Repeat, please, exactly the lines from the one that has "Where should I" through the end of the records below, with pictures dropped.

» **Entries provided**
Segment Open
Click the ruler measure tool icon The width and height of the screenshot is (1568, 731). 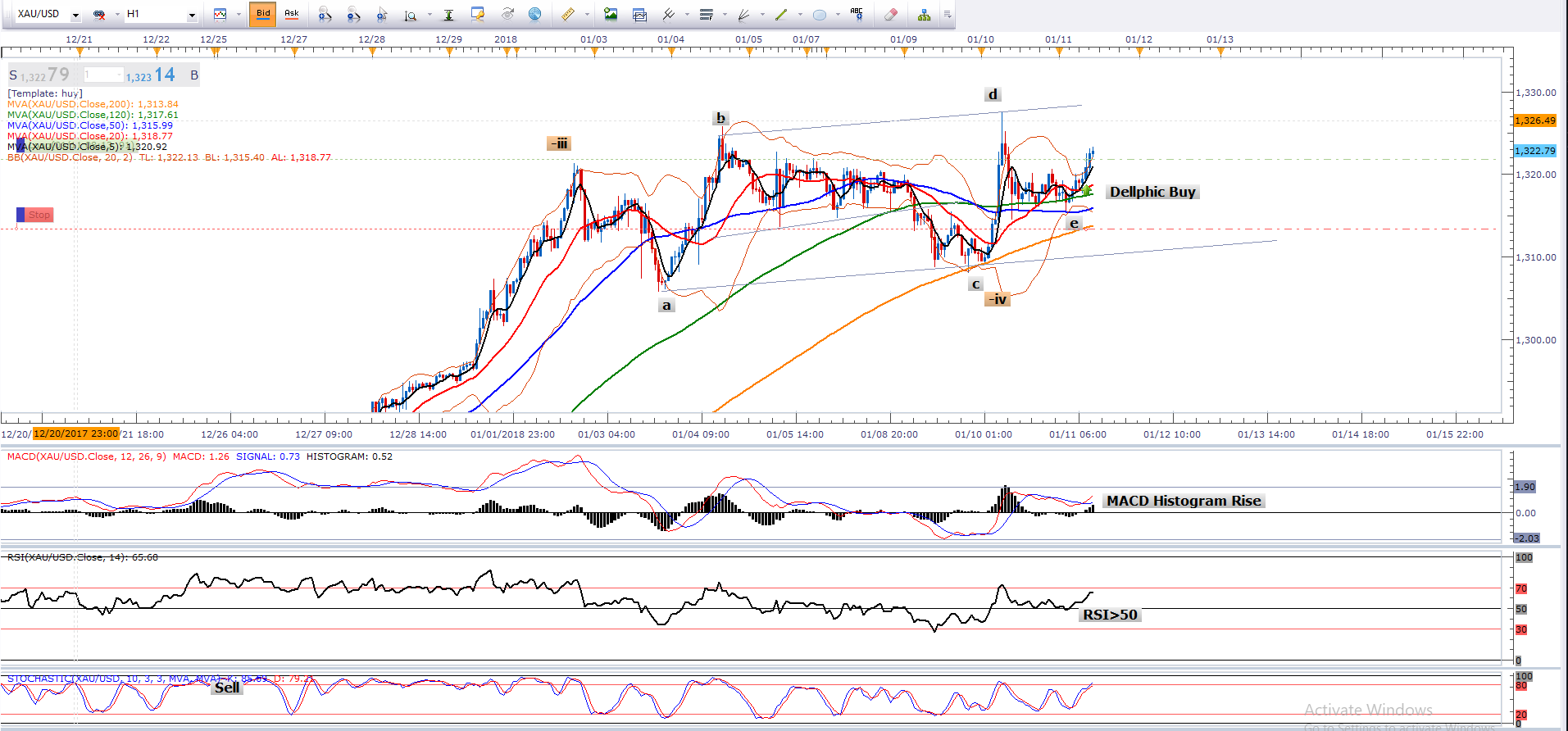click(567, 14)
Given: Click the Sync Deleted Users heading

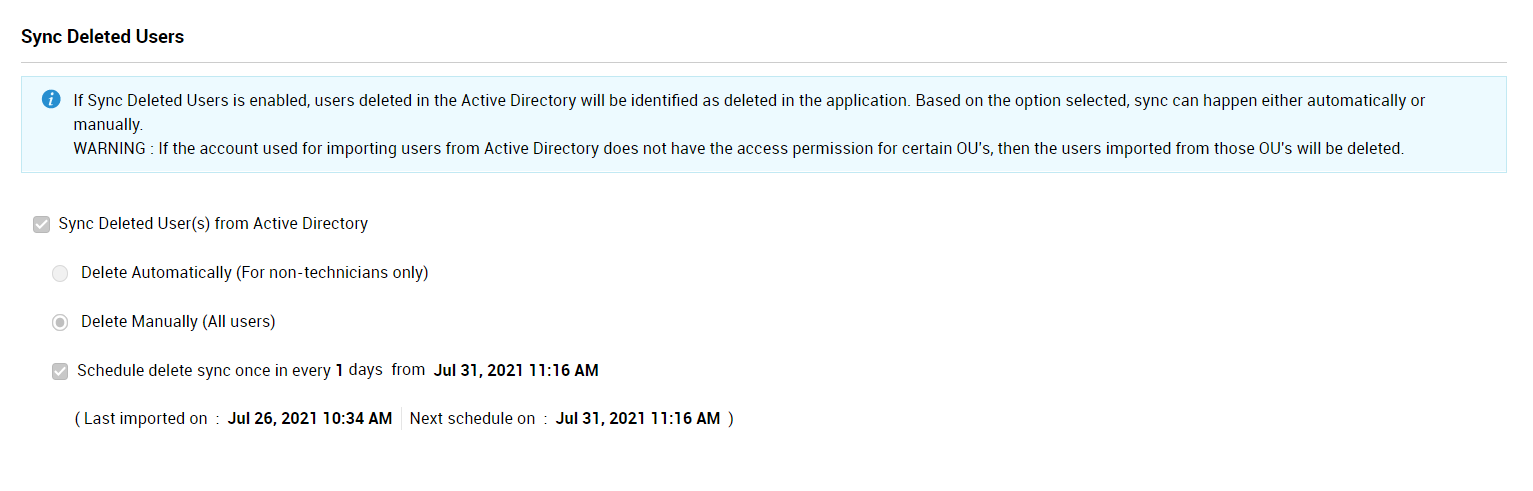Looking at the screenshot, I should (x=102, y=37).
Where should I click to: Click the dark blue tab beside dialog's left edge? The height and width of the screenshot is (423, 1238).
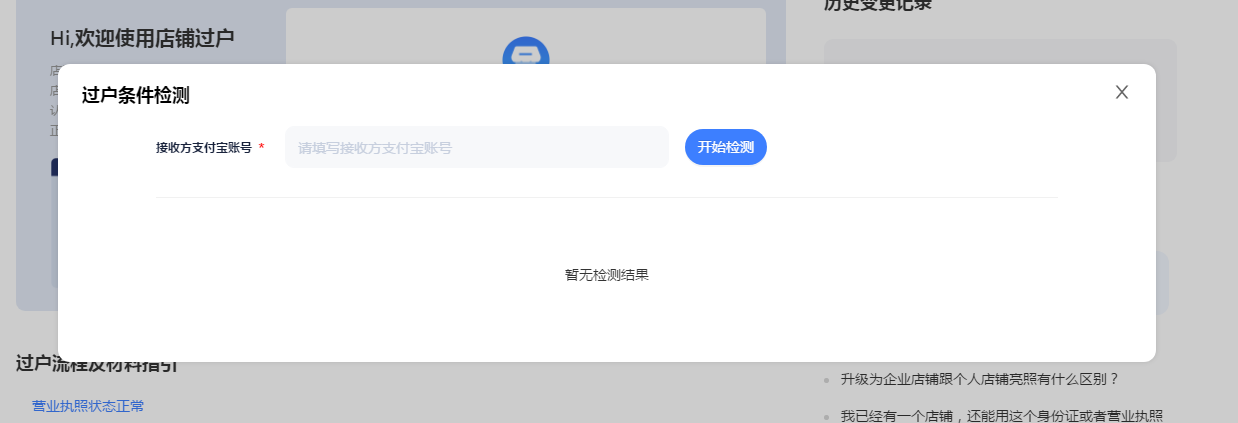tap(54, 168)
Segment Closed
» **Solution to the problem**
Where should I click to: Click the dark blue tab beside dialog's left edge? The height and width of the screenshot is (423, 1238).
tap(54, 168)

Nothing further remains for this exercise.